▶ [WHAT YOU SHOULD DO]
Retype the complete listing exactly as it appears.

--- DATA EXCERPTS Enclosed Below ---

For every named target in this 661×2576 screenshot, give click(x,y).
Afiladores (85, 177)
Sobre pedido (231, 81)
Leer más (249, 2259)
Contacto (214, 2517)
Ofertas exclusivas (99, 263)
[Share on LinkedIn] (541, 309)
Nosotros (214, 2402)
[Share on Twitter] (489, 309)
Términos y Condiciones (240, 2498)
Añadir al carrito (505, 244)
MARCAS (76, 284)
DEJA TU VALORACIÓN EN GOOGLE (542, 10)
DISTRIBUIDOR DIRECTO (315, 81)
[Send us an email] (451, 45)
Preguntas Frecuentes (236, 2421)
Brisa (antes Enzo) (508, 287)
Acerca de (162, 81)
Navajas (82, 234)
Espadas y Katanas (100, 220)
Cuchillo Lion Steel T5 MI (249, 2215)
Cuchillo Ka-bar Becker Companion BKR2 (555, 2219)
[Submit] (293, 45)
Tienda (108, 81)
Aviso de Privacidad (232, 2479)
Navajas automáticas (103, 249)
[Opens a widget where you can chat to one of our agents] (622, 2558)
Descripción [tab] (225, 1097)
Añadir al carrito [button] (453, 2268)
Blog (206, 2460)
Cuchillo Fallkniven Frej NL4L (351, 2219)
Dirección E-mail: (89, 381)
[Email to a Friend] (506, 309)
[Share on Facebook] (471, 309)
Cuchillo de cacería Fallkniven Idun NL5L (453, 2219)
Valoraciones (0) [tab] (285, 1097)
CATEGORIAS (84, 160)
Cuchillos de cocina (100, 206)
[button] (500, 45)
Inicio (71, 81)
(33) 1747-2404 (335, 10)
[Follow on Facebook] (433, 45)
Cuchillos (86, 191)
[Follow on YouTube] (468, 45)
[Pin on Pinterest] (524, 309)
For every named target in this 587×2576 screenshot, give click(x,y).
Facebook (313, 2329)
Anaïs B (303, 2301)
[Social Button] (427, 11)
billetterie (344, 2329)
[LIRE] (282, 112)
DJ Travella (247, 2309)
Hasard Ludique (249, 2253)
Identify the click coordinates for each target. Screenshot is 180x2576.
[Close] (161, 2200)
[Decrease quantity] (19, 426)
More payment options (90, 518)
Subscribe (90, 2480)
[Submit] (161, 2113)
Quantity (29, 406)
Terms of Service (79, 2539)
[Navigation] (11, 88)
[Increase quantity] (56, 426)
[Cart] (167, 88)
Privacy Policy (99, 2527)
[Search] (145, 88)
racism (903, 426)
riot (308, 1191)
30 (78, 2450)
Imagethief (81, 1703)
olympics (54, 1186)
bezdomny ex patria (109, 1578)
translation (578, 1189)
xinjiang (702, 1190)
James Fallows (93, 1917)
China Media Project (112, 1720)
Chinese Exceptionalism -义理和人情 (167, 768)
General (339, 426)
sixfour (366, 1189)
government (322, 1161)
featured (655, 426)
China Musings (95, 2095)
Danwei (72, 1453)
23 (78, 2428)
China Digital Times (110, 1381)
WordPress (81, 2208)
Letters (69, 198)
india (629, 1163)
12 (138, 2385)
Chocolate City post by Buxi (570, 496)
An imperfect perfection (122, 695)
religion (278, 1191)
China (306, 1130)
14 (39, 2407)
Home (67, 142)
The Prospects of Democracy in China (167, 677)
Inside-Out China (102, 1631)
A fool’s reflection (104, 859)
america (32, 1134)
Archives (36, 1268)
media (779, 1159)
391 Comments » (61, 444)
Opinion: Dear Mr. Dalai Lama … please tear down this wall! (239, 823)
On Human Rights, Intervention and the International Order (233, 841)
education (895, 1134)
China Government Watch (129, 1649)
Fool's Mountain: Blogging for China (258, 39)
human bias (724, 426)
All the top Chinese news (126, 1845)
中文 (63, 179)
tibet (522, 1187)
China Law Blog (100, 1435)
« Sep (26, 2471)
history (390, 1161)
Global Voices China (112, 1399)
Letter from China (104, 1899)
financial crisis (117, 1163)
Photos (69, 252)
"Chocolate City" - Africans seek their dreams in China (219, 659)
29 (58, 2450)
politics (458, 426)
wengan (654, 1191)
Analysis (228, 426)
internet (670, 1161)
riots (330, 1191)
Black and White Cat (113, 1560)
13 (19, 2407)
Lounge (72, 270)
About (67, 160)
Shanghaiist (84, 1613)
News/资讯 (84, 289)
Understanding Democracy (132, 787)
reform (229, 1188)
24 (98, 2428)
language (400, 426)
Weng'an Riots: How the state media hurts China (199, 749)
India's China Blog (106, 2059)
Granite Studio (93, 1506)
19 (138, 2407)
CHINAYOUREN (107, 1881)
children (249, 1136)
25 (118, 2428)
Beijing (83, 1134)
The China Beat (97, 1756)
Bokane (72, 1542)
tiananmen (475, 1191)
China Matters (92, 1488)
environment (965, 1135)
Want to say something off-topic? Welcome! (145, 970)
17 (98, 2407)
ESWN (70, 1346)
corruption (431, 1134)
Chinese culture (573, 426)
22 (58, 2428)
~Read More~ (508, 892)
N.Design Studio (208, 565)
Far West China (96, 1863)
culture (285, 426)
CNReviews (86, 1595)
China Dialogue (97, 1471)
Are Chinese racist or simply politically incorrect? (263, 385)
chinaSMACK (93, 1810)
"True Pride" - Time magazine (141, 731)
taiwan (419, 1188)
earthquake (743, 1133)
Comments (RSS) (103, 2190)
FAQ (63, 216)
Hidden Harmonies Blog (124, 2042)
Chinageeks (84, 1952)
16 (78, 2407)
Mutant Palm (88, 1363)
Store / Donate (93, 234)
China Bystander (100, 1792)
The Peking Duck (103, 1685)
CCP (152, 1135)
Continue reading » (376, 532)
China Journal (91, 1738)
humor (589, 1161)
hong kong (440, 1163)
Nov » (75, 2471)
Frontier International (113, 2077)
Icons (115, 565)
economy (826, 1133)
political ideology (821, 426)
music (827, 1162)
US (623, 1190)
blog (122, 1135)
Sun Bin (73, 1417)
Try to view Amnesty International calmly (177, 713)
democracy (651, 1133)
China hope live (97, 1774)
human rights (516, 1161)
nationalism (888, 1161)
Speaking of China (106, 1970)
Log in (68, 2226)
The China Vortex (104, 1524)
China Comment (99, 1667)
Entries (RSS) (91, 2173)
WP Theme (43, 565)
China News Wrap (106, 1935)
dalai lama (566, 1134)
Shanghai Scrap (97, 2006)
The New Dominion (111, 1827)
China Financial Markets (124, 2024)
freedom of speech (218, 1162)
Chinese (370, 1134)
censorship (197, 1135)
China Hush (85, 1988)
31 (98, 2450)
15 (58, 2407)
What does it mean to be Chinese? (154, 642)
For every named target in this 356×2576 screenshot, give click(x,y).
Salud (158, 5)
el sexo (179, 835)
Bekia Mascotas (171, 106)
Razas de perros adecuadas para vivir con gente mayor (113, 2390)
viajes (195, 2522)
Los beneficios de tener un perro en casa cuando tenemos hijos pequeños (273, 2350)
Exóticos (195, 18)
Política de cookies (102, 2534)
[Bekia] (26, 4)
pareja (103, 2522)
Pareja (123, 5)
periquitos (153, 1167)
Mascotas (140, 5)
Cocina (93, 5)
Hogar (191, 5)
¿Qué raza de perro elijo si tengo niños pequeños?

--- End of Enclosed DATA EXCERPTS ---

▶ [WORKED SOLUTION]
For every named target in this 661×2576 screenshot, give click(x,y).
Afiladores (85, 177)
Sobre pedido (231, 81)
Leer más (249, 2259)
Contacto (214, 2517)
Ofertas exclusivas (99, 263)
[Share on LinkedIn] (541, 309)
Nosotros (214, 2402)
[Share on Twitter] (489, 309)
Términos y Condiciones (240, 2498)
Añadir al carrito (505, 244)
MARCAS (76, 284)
DEJA TU VALORACIÓN EN GOOGLE (542, 10)
DISTRIBUIDOR DIRECTO (315, 81)
[Send us an email] (451, 45)
Preguntas Frecuentes (236, 2421)
Brisa (antes Enzo) (508, 287)
Acerca de (162, 81)
Navajas (82, 234)
Espadas y Katanas (100, 220)
Cuchillo Lion Steel T5 MI (249, 2215)
Cuchillo Ka-bar Becker Companion BKR2 (555, 2219)
[Submit] (293, 45)
Tienda (108, 81)
Aviso de Privacidad (232, 2479)
Navajas automáticas (103, 249)
[Opens a widget where you can chat to one of our agents] (622, 2558)
Descripción [tab] (225, 1097)
Añadir al carrito [button] (453, 2268)
Blog (206, 2460)
Cuchillo Fallkniven Frej NL4L (351, 2219)
Dirección E-mail: (89, 381)
[Email to a Friend] (506, 309)
[Share on Facebook] (471, 309)
Cuchillo de cacería Fallkniven Idun NL5L (453, 2219)
Valoraciones (0) [tab] (285, 1097)
CATEGORIAS (84, 160)
Cuchillos de cocina (100, 206)
[button] (500, 45)
Inicio (71, 81)
(33) 1747-2404 (335, 10)
[Follow on Facebook] (433, 45)
Cuchillos (86, 191)
[Follow on YouTube] (468, 45)
[Pin on Pinterest] (524, 309)
For every named target in this 587×2576 screenshot, give click(x,y).
Facebook (313, 2329)
Anaïs B (303, 2301)
[Social Button] (427, 11)
billetterie (344, 2329)
[LIRE] (282, 112)
DJ Travella (247, 2309)
Hasard Ludique (249, 2253)
Identify the click coordinates for each target. Screenshot is 180x2576.
[Close] (161, 2200)
[Decrease quantity] (19, 426)
More payment options (90, 518)
Subscribe (90, 2480)
[Submit] (161, 2113)
Quantity (29, 406)
Terms of Service (79, 2539)
[Navigation] (11, 88)
[Increase quantity] (56, 426)
[Cart] (167, 88)
Privacy Policy (99, 2527)
[Search] (145, 88)
racism (903, 426)
riot (308, 1191)
30 (78, 2450)
Imagethief (81, 1703)
olympics (54, 1186)
bezdomny ex patria (109, 1578)
translation (578, 1189)
xinjiang (702, 1190)
James Fallows (93, 1917)
China Media Project (112, 1720)
Chinese Exceptionalism -义理和人情 (167, 768)
General (339, 426)
sixfour (366, 1189)
government (322, 1161)
featured (655, 426)
China Musings (95, 2095)
Danwei (72, 1453)
23 (78, 2428)
China Digital Times (110, 1381)
WordPress (81, 2208)
Letters (69, 198)
india (629, 1163)
12 (138, 2385)
Chocolate City post by Buxi (570, 496)
An imperfect perfection (122, 695)
religion (278, 1191)
China (306, 1130)
14 (39, 2407)
Home (67, 142)
The Prospects of Democracy in China (167, 677)
Inside-Out China (102, 1631)
A fool’s reflection (104, 859)
america (32, 1134)
Archives (36, 1268)
media (779, 1159)
391 Comments » (61, 444)
Opinion: Dear Mr. Dalai Lama … please tear down this wall! (239, 823)
On Human Rights, Intervention and the International Order (233, 841)
education (895, 1134)
China Government Watch (129, 1649)
Fool's Mountain: Blogging for China (258, 39)
human bias (724, 426)
All the top Chinese news (126, 1845)
中文 (63, 179)
tibet (522, 1187)
China Law Blog (100, 1435)
« Sep (26, 2471)
history (390, 1161)
Global Voices China (112, 1399)
Letter from China (104, 1899)
financial crisis (117, 1163)
Photos (69, 252)
"Chocolate City" - Africans seek their dreams in China (219, 659)
29 (58, 2450)
politics (458, 426)
wengan (654, 1191)
Analysis (228, 426)
internet (670, 1161)
riots (330, 1191)
Black and White Cat (113, 1560)
13 (19, 2407)
Lounge (72, 270)
About (67, 160)
Shanghaiist (84, 1613)
News/资讯 (84, 289)
Understanding Democracy (132, 787)
reform (229, 1188)
24 (98, 2428)
language (400, 426)
Weng'an Riots: How the state media hurts China (199, 749)
India's China Blog (106, 2059)
Granite Studio (93, 1506)
19 (138, 2407)
CHINAYOUREN (107, 1881)
children (249, 1136)
25 (118, 2428)
Beijing (83, 1134)
The China Beat (97, 1756)
Bokane (72, 1542)
tiananmen (475, 1191)
China Matters (92, 1488)
environment (965, 1135)
Want to say something off-topic? Welcome! (145, 970)
17 (98, 2407)
ESWN (70, 1346)
corruption (431, 1134)
Chinese culture (573, 426)
22 (58, 2428)
~Read More~ (508, 892)
N.Design Studio (208, 565)
Far West China (96, 1863)
culture (285, 426)
CNReviews (86, 1595)
China Dialogue (97, 1471)
Are Chinese racist or simply politically incorrect? (263, 385)
chinaSMACK (93, 1810)
"True Pride" - Time magazine (141, 731)
taiwan (419, 1188)
earthquake (743, 1133)
Comments (RSS) (103, 2190)
FAQ (63, 216)
Hidden Harmonies Blog (124, 2042)
Chinageeks (84, 1952)
16 (78, 2407)
Mutant Palm (88, 1363)
Store / Donate (93, 234)
China Bystander (100, 1792)
The Peking Duck (103, 1685)
CCP (152, 1135)
Continue reading » (376, 532)
China Journal (91, 1738)
humor (589, 1161)
hong kong (440, 1163)
Nov » (75, 2471)
Frontier International (113, 2077)
Icons (115, 565)
economy (826, 1133)
political ideology (821, 426)
music (827, 1162)
US (623, 1190)
blog (122, 1135)
Sun Bin (73, 1417)
Try to view Amnesty International calmly (177, 713)
democracy (651, 1133)
China hope live (97, 1774)
human rights (516, 1161)
nationalism (888, 1161)
Speaking of China (106, 1970)
Log in (68, 2226)
The China Vortex (104, 1524)
China Comment (99, 1667)
Entries (RSS) (91, 2173)
WP Theme (43, 565)
China News Wrap (106, 1935)
dalai lama (566, 1134)
Shanghai Scrap (97, 2006)
The New Dominion (111, 1827)
China Financial Markets (124, 2024)
freedom of speech (218, 1162)
Chinese (370, 1134)
censorship (197, 1135)
China Hush (85, 1988)
31 (98, 2450)
15 (58, 2407)
What does it mean to be Chinese? (154, 642)
For every named target in this 356×2576 screenshot, give click(x,y).
Salud (158, 5)
el sexo (179, 835)
Bekia Mascotas (171, 106)
Razas de perros adecuadas para vivir con gente mayor (113, 2390)
viajes (195, 2522)
Los beneficios de tener un perro en casa cuando tenemos hijos pequeños (273, 2350)
Exóticos (195, 18)
Política de cookies (102, 2534)
[Bekia] (26, 4)
pareja (103, 2522)
Pareja (123, 5)
periquitos (153, 1167)
Mascotas (140, 5)
Cocina (93, 5)
Hogar (191, 5)
¿Qué raza de perro elijo si tengo niños pequeños?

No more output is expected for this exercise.